> **Task prompt**
Exactly reproduce the line containing "You are a GUI" and all later lines to the end of the entries, leaving the pictures out of your copy.

> **Exercise inputs**
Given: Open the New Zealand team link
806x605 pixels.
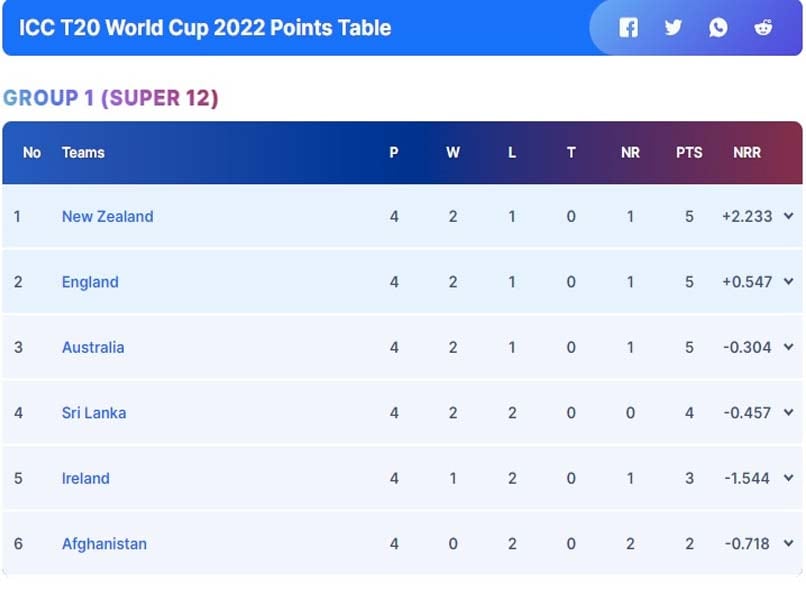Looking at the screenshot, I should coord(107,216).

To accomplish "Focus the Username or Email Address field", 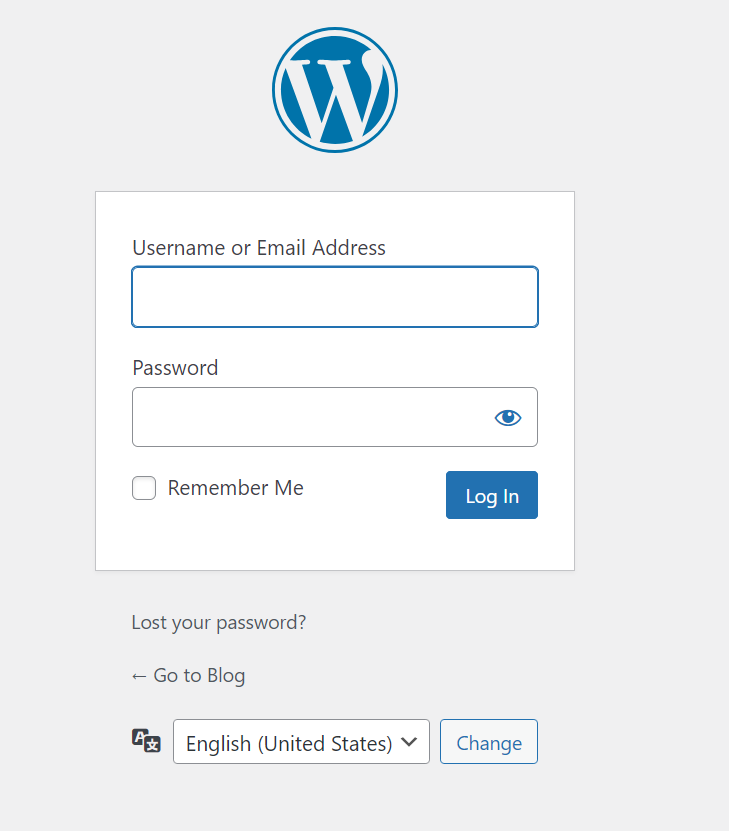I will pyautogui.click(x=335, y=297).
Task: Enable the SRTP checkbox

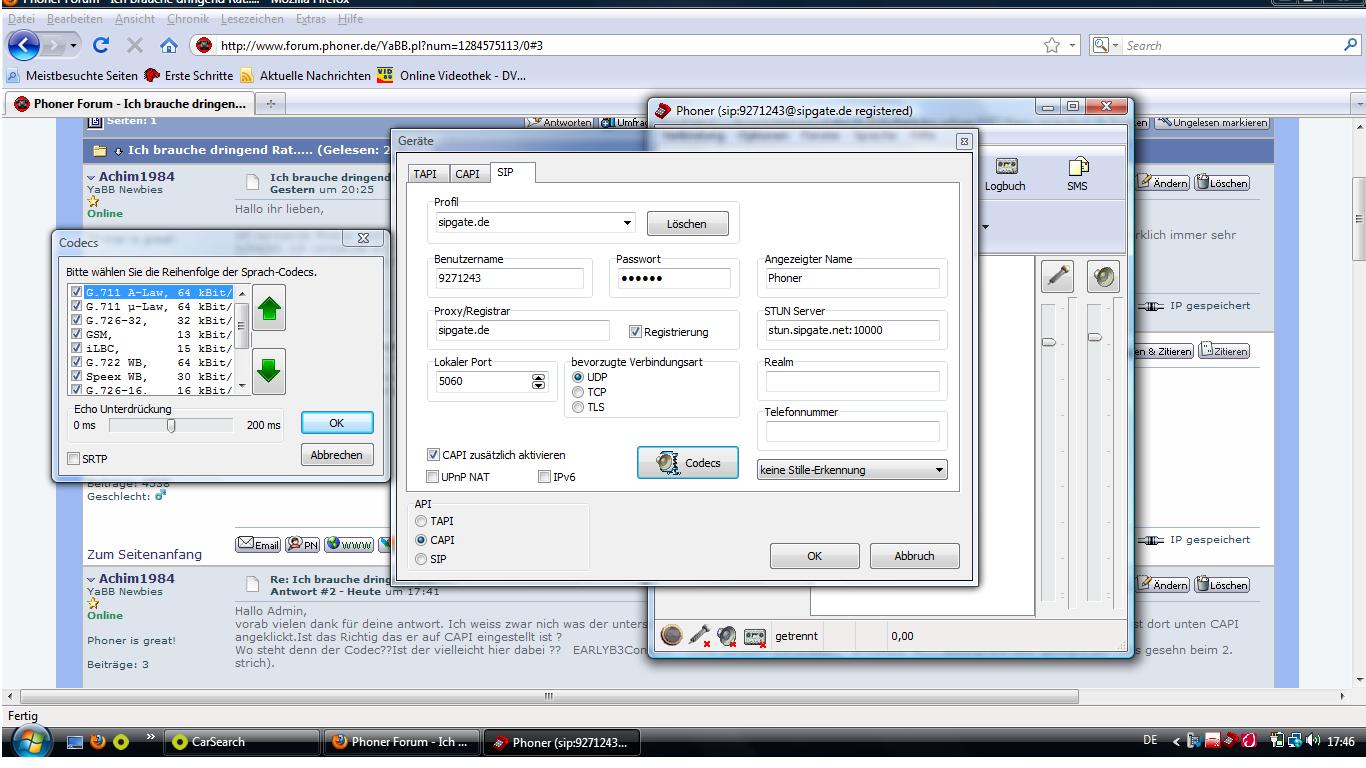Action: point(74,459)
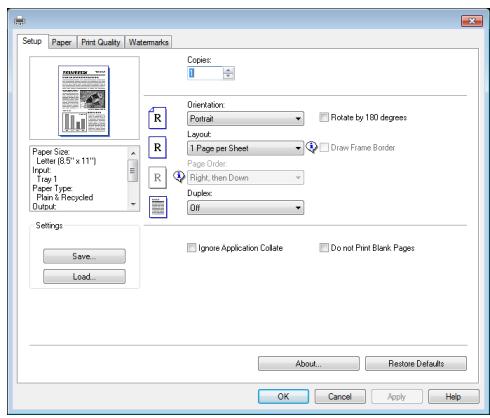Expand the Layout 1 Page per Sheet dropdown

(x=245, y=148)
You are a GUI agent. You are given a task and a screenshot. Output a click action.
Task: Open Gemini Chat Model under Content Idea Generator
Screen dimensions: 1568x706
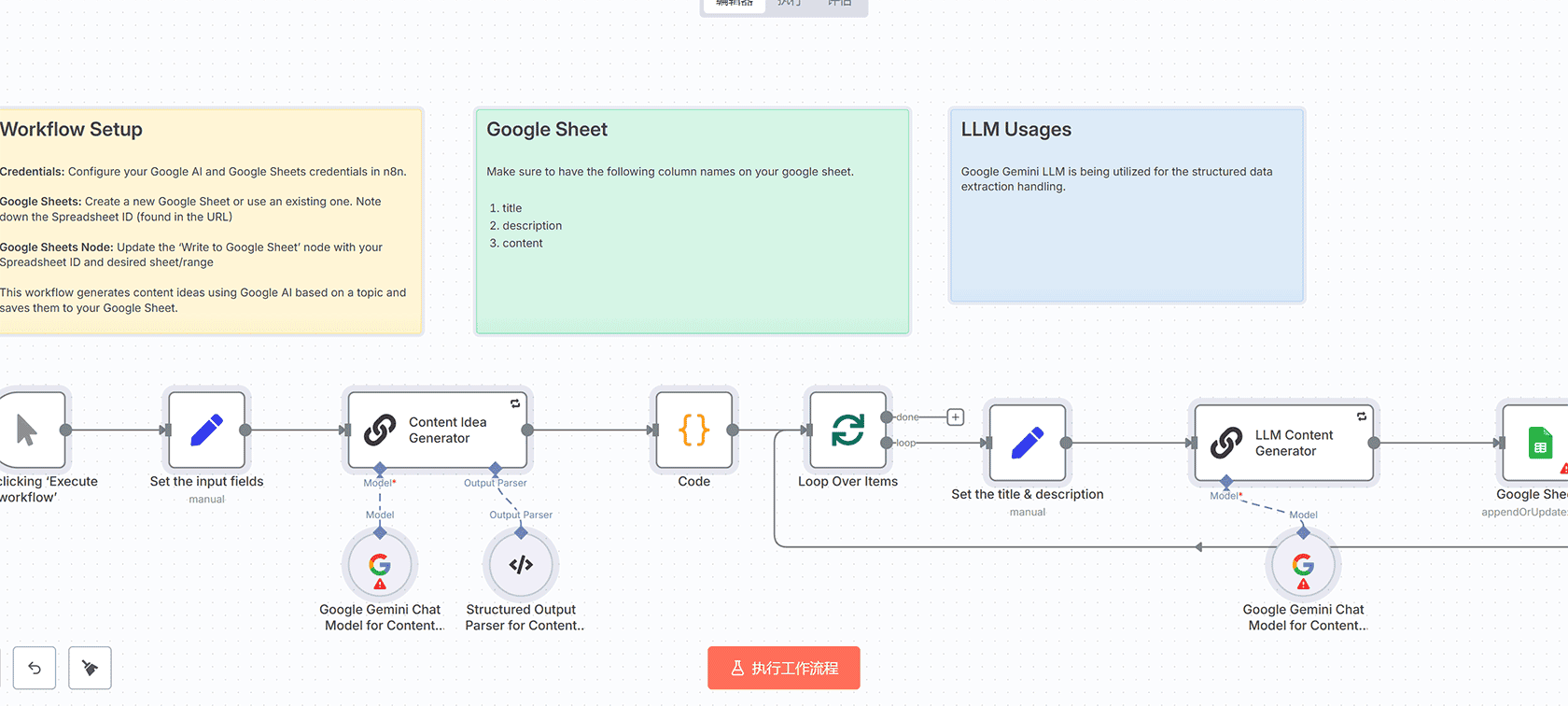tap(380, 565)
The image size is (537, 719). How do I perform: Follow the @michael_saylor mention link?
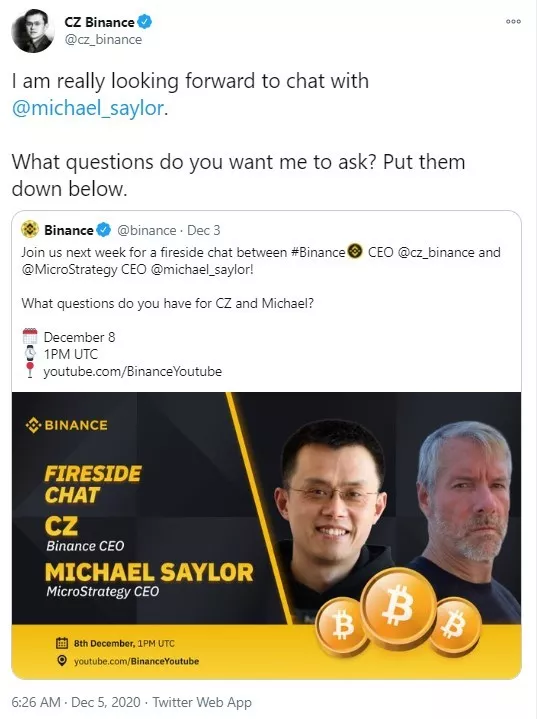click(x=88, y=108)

> **Reply**
You are a GUI agent. You are given a task and a screenshot. Output a click action.
Task: Open Gemini Chat Model under Content Idea Generator
Screen dimensions: 1568x706
tap(380, 565)
The image size is (537, 719). How do I perform: Follow the @michael_saylor mention link?
click(x=88, y=108)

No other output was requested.